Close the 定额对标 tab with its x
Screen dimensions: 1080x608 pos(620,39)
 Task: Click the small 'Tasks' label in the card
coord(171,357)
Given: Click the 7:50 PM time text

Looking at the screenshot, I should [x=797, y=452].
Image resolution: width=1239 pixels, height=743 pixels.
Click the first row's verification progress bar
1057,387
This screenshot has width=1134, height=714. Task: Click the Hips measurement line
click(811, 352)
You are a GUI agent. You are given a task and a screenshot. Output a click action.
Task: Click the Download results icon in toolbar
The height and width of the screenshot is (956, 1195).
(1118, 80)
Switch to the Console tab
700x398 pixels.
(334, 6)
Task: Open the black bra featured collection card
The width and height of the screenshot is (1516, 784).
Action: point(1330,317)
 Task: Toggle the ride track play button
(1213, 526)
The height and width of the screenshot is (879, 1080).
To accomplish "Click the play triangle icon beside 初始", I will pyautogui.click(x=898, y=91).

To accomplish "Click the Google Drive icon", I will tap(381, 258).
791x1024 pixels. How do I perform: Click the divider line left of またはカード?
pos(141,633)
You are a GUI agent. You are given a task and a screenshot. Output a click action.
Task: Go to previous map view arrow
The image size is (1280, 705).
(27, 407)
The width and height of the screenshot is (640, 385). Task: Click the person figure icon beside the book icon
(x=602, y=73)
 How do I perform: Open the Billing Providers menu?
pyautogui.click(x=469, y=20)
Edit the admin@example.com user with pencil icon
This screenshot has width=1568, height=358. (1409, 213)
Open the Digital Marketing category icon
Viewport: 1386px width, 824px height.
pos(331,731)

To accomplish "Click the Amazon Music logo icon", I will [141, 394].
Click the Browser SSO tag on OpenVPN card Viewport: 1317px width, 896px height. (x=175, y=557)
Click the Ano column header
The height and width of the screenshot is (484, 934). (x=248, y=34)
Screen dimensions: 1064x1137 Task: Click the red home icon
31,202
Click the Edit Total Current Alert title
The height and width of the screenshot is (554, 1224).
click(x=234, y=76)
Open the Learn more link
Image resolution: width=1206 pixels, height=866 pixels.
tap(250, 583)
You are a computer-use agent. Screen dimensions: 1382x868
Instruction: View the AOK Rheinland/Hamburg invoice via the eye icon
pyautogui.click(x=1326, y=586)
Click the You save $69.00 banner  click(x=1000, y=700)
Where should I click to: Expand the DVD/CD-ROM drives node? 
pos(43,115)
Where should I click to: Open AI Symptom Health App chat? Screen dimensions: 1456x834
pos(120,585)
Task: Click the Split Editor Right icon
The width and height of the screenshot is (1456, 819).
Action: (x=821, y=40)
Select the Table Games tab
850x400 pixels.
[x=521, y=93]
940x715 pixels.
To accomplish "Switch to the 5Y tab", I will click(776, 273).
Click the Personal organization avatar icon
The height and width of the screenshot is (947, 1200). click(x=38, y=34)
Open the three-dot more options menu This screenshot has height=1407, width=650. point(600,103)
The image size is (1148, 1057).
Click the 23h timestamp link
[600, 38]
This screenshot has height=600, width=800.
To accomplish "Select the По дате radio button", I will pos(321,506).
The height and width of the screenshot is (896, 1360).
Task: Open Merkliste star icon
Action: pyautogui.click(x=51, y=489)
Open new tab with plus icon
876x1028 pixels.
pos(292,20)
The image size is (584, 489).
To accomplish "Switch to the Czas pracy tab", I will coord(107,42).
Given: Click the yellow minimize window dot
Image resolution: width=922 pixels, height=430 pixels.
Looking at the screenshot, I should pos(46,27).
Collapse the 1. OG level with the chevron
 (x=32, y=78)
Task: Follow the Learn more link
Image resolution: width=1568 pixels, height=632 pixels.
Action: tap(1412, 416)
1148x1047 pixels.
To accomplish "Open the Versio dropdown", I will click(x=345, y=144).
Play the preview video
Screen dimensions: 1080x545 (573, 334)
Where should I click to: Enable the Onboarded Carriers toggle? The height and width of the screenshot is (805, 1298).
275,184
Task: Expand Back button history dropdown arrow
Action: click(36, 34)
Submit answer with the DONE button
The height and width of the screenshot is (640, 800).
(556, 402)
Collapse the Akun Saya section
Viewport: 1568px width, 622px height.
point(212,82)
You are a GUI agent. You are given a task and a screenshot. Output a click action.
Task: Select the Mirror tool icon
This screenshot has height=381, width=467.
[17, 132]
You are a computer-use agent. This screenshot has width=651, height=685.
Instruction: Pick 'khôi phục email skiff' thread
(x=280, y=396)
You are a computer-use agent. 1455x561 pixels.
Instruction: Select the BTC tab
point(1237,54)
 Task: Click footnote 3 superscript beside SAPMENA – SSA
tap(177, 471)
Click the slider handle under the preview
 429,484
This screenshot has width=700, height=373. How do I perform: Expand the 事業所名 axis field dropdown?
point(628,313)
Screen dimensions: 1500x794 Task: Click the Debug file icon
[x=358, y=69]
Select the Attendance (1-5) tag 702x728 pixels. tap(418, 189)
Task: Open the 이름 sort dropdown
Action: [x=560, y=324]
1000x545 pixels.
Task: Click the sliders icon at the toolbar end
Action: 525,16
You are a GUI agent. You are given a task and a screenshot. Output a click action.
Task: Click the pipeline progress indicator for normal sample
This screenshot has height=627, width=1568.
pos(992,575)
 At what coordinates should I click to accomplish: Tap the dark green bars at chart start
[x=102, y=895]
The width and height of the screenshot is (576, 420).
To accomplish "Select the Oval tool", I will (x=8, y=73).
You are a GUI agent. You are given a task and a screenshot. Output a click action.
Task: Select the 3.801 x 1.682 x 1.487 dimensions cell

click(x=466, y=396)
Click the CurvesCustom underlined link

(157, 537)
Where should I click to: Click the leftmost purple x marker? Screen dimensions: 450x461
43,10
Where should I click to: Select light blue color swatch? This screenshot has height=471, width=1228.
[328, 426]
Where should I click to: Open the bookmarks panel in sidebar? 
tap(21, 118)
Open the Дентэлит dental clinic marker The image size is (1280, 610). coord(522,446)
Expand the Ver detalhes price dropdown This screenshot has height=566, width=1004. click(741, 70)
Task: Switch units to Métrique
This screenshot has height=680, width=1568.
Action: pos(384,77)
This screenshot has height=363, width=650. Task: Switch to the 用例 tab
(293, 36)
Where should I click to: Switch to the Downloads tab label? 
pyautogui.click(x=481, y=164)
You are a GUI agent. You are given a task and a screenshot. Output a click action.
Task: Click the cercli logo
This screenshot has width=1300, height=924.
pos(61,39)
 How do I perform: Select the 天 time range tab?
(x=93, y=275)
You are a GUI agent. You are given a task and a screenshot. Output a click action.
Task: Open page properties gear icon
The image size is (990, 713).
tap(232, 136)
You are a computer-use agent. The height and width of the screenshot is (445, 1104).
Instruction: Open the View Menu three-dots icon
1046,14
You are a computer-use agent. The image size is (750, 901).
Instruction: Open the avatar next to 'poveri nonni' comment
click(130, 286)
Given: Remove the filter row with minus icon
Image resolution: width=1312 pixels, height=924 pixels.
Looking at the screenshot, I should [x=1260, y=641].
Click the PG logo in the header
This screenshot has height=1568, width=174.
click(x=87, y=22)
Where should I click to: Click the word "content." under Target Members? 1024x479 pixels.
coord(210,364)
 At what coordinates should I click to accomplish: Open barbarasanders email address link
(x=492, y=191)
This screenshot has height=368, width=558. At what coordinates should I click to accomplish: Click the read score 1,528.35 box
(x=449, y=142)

====

__Required work__. The output should be exactly the lines above from the line containing "Click the Personal organization avatar icon" to the line containing "Open new tab with plus icon", inclusive, with no other lines.

__Reply__.
Click the Personal organization avatar icon
The height and width of the screenshot is (947, 1200). click(x=38, y=34)
Open the three-dot more options menu This screenshot has height=1407, width=650. point(600,103)
The image size is (1148, 1057).
Click the 23h timestamp link
[600, 38]
This screenshot has height=600, width=800.
To accomplish "Select the По дате radio button", I will pos(321,506).
The height and width of the screenshot is (896, 1360).
Task: Open Merkliste star icon
Action: pyautogui.click(x=51, y=489)
Open new tab with plus icon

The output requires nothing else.